Namun prosedurnya tak sesederhana itu. Jika pohon itu menunjukkan tanda tak ingin dipakai, biasanya ditandai dengan kehadiran sejenis burung yang saya lupa namanya, maka si empunya hajat harus mengurungkan niatnya mengolah pohon itu. Dia harus mencari kayu yang lain lagi. Begitu terus sampai dia menemukan kayu yang cocok dan mengizinkan dirinya dijadikan sampan, sekaligus mendapat restu dari pohon itu sendiri dan roh penguasa hutan (Taikaleleu).

Jadi benar-benar tidak sembarangan. Di sini terlihat betapa arifnya orang Mentawai mengelola hutan. Mereka sangat sadar bahwa menjaga lingkungan berarti menjaga keselamatan diri sendiri, keluarga dan orang sekampungnya.

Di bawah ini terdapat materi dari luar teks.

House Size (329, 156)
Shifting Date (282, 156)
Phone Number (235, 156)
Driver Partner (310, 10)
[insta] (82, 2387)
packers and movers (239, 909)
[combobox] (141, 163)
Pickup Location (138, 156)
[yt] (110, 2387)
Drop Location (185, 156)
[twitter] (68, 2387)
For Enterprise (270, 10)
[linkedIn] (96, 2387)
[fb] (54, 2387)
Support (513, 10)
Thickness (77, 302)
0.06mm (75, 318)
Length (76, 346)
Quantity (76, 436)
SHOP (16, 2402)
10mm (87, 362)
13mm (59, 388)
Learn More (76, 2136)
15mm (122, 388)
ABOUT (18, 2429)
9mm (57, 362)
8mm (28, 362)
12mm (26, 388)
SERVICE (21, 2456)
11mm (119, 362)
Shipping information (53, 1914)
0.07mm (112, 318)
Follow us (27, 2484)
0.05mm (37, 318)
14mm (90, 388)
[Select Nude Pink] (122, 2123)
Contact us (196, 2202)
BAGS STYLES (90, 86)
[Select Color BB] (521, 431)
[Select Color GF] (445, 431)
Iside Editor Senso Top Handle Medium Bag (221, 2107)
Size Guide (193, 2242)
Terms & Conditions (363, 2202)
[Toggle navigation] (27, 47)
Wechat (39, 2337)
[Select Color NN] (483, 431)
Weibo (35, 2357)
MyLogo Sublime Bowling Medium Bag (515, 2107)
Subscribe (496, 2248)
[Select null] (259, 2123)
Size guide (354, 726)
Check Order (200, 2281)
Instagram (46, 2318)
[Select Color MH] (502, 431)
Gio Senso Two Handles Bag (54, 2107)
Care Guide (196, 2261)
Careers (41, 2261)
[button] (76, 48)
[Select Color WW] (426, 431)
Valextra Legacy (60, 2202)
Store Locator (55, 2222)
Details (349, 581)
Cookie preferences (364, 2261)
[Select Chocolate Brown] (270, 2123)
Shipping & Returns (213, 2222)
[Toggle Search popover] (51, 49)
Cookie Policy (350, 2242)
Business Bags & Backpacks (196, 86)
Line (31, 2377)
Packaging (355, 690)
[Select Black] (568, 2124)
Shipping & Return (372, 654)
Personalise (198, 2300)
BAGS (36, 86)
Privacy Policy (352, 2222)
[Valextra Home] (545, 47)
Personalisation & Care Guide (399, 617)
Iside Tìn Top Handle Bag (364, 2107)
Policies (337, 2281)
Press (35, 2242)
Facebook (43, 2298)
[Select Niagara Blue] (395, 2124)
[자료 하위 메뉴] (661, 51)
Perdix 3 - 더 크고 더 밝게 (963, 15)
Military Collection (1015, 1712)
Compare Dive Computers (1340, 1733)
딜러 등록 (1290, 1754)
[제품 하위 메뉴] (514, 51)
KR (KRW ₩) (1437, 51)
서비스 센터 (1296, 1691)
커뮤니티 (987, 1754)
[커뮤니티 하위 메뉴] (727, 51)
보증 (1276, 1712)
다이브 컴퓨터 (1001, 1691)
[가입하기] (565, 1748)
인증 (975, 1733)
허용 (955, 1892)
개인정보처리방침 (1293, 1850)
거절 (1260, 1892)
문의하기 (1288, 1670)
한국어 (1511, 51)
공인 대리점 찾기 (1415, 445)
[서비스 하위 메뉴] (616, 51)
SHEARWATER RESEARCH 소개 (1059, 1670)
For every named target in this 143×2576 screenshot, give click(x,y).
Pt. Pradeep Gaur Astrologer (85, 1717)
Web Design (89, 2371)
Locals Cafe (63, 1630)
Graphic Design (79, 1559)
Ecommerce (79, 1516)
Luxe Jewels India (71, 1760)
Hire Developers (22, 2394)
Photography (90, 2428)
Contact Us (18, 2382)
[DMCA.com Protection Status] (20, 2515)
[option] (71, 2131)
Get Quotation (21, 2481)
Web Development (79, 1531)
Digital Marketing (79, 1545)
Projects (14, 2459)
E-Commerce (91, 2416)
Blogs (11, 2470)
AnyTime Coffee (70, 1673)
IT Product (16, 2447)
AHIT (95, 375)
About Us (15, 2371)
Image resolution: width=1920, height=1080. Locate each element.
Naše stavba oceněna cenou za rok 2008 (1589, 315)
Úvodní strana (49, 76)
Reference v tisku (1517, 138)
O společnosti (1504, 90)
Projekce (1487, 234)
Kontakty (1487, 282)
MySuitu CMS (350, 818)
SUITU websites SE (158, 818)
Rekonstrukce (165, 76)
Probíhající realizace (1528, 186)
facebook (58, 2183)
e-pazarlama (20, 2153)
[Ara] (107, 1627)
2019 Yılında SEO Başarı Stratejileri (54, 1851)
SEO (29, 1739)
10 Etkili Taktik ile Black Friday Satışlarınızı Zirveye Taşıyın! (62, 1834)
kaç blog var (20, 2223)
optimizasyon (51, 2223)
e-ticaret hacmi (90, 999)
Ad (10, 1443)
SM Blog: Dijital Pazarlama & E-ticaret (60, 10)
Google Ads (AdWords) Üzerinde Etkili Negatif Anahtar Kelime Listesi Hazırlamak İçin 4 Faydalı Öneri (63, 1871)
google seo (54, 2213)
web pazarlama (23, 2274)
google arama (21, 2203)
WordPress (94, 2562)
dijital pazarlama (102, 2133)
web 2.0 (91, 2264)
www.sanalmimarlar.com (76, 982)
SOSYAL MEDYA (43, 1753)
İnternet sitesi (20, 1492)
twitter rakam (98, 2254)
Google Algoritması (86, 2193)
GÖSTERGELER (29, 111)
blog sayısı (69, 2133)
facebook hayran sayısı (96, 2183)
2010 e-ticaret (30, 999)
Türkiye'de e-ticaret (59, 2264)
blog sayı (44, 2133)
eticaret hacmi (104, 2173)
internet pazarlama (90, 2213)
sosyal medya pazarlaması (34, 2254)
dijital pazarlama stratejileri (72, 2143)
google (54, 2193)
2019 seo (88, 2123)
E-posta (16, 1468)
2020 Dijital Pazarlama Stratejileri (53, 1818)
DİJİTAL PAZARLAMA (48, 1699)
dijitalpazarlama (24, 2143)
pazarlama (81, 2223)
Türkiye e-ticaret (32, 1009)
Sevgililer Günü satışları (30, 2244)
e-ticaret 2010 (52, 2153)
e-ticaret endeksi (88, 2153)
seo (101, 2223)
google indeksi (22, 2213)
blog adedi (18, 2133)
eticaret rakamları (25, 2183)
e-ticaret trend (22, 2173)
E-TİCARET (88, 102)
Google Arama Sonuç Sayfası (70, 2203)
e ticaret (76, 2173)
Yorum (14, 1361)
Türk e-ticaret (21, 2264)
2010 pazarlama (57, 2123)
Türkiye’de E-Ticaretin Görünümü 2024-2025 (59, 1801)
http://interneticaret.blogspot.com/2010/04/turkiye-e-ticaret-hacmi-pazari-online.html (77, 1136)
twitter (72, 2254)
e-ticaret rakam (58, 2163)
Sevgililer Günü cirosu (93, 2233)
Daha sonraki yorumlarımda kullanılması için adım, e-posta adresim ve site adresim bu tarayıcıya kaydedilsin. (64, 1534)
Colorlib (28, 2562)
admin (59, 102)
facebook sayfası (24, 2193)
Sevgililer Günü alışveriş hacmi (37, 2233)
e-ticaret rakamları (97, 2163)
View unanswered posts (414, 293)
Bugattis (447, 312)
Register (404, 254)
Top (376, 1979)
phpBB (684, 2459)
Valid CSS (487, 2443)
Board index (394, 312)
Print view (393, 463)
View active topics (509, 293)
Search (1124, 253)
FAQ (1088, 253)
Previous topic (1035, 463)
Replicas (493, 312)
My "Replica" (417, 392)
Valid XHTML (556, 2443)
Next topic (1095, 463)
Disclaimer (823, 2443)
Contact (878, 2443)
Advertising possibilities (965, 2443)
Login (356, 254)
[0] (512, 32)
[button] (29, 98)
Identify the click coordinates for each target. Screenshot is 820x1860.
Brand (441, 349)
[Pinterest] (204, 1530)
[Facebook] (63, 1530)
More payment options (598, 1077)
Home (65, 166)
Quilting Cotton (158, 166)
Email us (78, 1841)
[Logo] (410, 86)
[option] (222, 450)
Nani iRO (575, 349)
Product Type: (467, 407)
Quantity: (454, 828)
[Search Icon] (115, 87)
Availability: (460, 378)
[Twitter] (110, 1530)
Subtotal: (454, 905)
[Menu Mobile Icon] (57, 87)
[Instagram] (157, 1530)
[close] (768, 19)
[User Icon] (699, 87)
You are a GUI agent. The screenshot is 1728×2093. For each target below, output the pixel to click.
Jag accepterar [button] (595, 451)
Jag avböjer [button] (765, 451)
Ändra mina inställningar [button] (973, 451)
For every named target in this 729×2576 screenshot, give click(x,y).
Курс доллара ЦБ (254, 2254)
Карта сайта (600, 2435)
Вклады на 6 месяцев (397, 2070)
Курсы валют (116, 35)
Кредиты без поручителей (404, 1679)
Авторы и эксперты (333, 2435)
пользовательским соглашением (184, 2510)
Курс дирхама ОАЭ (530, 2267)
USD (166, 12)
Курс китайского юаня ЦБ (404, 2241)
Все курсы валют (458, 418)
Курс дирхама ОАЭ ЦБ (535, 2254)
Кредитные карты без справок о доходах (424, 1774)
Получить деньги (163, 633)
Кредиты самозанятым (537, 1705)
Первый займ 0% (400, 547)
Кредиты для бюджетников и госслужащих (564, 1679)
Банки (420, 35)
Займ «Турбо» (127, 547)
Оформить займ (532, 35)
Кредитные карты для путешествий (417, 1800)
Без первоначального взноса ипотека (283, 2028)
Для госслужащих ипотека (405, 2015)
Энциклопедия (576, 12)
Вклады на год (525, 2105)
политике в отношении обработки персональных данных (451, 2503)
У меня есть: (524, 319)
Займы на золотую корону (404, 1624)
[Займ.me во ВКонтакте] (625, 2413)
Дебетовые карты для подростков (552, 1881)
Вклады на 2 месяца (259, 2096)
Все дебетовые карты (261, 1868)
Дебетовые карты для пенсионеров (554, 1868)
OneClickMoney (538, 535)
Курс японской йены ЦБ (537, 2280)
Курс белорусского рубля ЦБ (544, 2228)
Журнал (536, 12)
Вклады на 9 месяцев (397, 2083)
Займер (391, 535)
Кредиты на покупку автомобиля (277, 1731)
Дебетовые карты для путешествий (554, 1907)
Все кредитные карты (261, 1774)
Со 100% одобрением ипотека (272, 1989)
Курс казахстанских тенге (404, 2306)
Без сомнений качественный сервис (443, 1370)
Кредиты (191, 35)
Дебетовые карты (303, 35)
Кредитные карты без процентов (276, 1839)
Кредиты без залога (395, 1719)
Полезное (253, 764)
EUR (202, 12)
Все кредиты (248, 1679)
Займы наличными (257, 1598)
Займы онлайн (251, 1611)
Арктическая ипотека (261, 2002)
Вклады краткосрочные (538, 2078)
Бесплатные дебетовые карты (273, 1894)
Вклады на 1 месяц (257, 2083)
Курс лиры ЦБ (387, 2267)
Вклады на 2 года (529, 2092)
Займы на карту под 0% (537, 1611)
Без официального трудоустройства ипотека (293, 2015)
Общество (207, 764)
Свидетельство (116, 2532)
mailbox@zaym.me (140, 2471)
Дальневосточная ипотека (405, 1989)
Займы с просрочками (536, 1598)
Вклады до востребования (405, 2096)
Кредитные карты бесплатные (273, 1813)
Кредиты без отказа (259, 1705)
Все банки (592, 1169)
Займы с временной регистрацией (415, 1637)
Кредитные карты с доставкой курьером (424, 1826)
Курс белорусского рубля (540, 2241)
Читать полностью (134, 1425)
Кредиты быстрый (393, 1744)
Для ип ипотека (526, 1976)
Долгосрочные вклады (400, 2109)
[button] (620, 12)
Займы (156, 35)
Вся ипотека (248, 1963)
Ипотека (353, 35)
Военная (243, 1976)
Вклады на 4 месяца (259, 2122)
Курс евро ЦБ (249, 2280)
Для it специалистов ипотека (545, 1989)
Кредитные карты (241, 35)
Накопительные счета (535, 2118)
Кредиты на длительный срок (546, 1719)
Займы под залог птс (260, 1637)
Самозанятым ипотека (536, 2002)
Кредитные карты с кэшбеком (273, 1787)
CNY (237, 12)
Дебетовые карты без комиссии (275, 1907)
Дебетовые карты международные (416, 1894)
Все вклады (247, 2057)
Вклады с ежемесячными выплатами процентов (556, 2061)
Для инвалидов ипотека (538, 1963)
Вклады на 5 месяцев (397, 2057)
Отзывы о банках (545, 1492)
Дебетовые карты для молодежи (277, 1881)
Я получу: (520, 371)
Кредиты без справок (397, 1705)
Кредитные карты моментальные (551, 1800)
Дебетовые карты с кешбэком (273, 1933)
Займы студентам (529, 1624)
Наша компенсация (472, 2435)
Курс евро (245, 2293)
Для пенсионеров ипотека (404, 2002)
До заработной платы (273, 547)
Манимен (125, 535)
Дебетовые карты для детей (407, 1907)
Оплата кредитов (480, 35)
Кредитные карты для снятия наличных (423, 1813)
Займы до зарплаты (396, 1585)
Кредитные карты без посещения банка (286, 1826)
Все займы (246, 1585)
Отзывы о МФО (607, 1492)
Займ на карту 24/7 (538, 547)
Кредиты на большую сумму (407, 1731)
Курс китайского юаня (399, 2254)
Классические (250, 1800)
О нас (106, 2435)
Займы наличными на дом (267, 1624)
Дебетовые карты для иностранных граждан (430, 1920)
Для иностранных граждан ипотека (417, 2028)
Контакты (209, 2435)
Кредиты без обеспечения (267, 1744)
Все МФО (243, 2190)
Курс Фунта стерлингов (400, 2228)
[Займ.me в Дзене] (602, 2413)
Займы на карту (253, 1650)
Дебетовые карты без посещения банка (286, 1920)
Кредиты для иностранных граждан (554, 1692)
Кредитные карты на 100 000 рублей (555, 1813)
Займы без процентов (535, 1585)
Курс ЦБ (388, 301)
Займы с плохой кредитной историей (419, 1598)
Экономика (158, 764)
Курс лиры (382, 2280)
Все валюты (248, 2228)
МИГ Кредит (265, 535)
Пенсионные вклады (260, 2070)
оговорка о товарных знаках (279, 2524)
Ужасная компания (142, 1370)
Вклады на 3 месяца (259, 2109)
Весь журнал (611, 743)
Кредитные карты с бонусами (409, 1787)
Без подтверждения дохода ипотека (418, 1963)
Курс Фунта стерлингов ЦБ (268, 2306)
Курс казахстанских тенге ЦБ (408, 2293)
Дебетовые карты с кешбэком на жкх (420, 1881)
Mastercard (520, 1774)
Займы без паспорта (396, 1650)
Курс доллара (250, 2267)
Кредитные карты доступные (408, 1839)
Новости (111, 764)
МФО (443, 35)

Jika kayu sudah didapat, dia akan membuat tenda darurat di situ dengan kayu dan daun sagu atau dedaunan lain yang bisa digunakan untuk atap. Setelah akomodasi siap, mulailah dia menebang pohon tersebut. Ini bisa makan waktu 2 – 3 hari, karena kayu yang digunakan untuk sampan harus besar, paling tidak diameternya 1 meteran. Dan mereka hanya menggunakan kapak, bukan chainsaw. Sekarang sudah banyak yang pakai chainsaw, mereka bahkan tak perlu lagi membuat sampan sendiri karena sudah banyak yang menjual sampan dan boat.

Setelah pohon tumbang, selanjutnya proses mengolah batang pohon itu menjadi sampan. Mereka menggunakan beliung untuk mengeruk  bagian tengah batang tersebut dengan perhitungan matang, karena mereka hanya mengunakan feeling, intuisi, bukan alat-alat ukur modern untuk mendapatkan akurasi dan presisi yang tepat, agar sampan yang dibuat sempurna keseimbangannya dan pas aerodinamikanya.

Proses ini bisa makan waktu berminggu-minggu, bahkan sebulan. Selama itu istri dan anggota umanya setiap hari bergantian mengantarkan makanan dan minuman untuk konsumsinya.

Setelah sampa selesai dibuat, dia akan mengundang lagi para sinuru’ dan kerei untuk makan bersama, sekaligus menurunkan sampan itu ke sungai untuk dibawa ke desa. Nah di sini suasananya agak heboh, karena mereka harus menebang banyak pohon kecil untuk digunakan sebagai jalan sampan tersebut. Apa ya namanya landasan kayu untuk jalan sampan itu? lupa aku. Lokot atau apa gitu….?

Mengapa kubilang heboh? Karena sepanjang jalan dari lereng bukit ke sungai, para sinuru’ itu berteriak-teriak sambil mendorong sampan baru itu bersama-sama. ‘Kawa..kawa..tilei! Kawa…kawa…tilei!” Begitu beruiang-ulang. Heboh sekali, apalagi mereka terus saja bercanda dan ketawa-ketiwi sambil mendorong. Sayang aku tak punya lagi dokumentasinya, padahal dokumentasi itu sangat penting, terutama sekarang ketika orang Mentawai tak repot lagi bikin sampan. Jual coklat, jual cengkeh, jual nilam, jual rotan, jual manau, jual kelapa sudah bisa beli sampan. Tata caranya juga sudah tak diikuti lagi, karena mereka telah melihat bagaimana sasareu (orang sasing) menebas hutan seenaknya dan ternyata mereka baik-baik saja. Tidak sakit atau celaka.

Sampai di sungai sampan itu tak boleh dinaiki. Dia harus ditarik dengan sampan lain menuju uma di kampung dan diistirahatkan. Selanjutnya dilakukan lianabag. Ritual untuk meresmikan sampan baru. Seperti biasa ada tarian, makan bersama, nyanyian kerei dan semacamnya. Bedanya kali ini kerei akan melakukan ritual pasibitbit sikatai’ dan pasibitbit simaeru’, yaitu upacara pengusiran roh jahat dan pemanggilan roh baik. Ada mantra khususnya di sini, saya tak ingat lagi. Catatannya juga sudah lama hilang.